_EXERCISE AIM_.
Reproduce the lines below from the one that contains "Mensch und Umwelt (667, 1917)" through the end, inclusive, and add nothing.

_DATASET ENTRIES_.
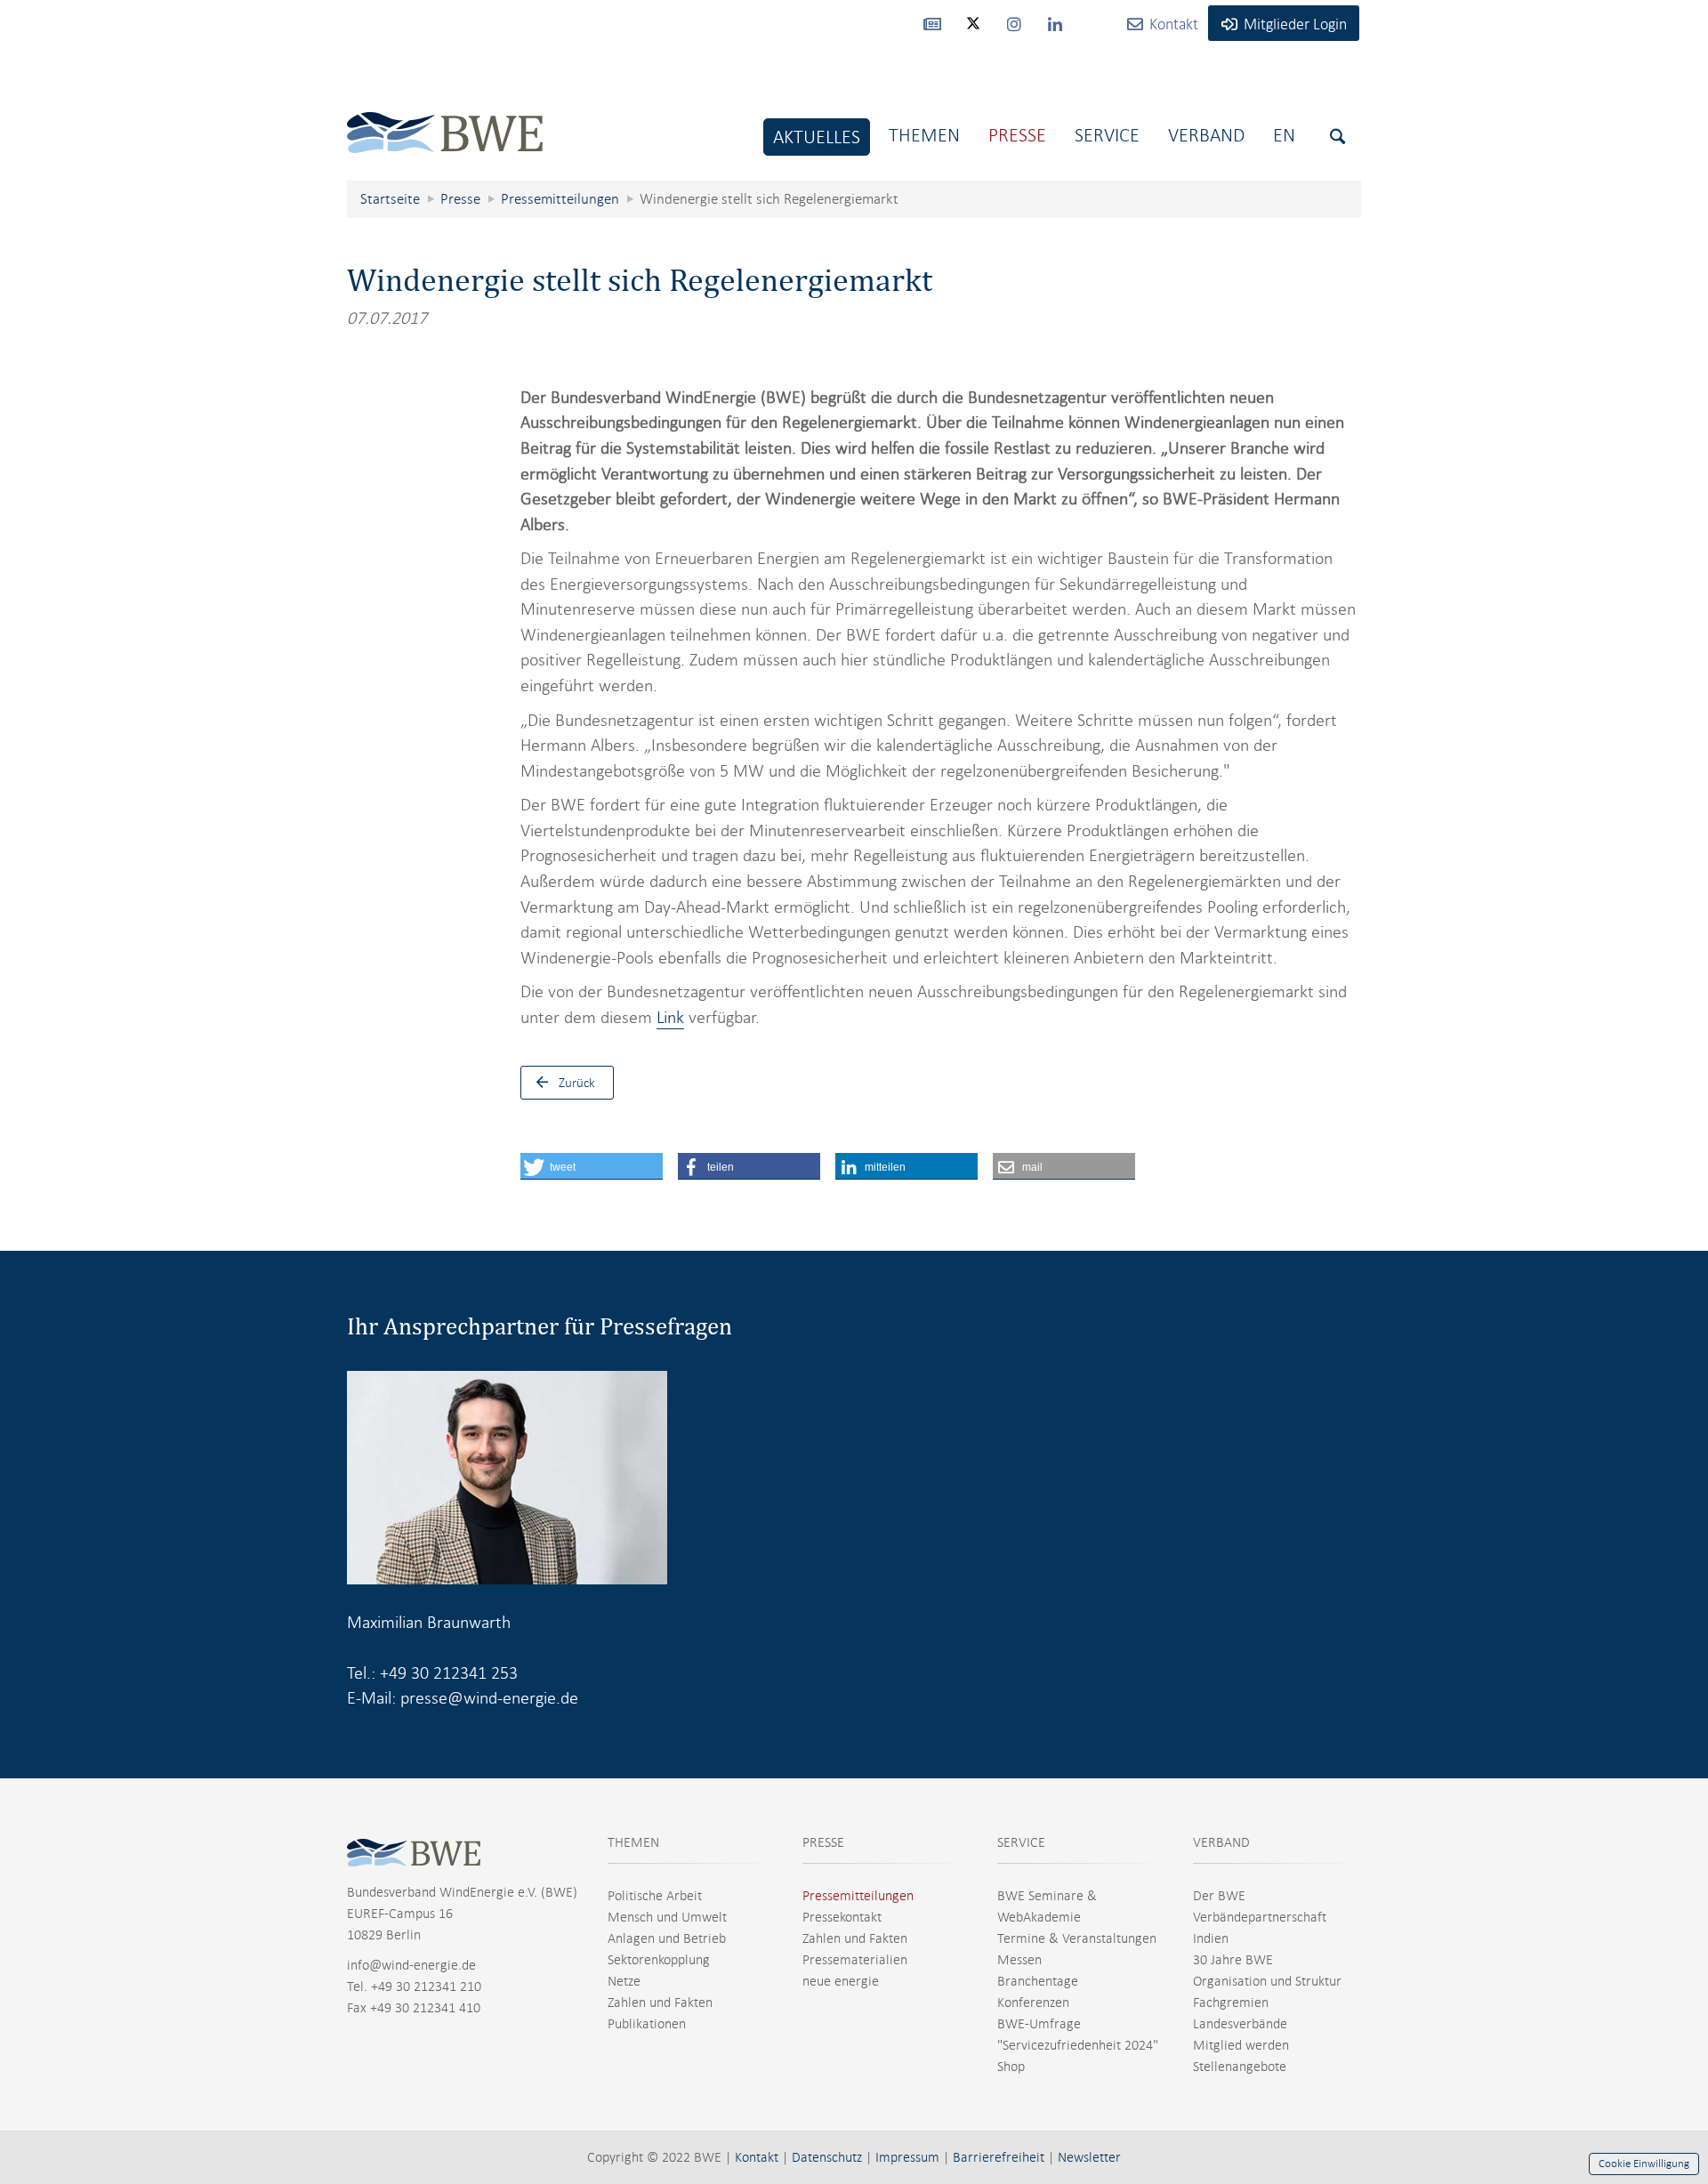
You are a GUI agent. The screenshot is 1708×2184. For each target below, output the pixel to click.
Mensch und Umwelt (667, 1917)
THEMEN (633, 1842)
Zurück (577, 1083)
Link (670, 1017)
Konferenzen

_SOLUTION FOR THIS EXERCISE_.
Mensch und Umwelt (667, 1917)
THEMEN (633, 1842)
Zurück (577, 1083)
Link (670, 1017)
Konferenzen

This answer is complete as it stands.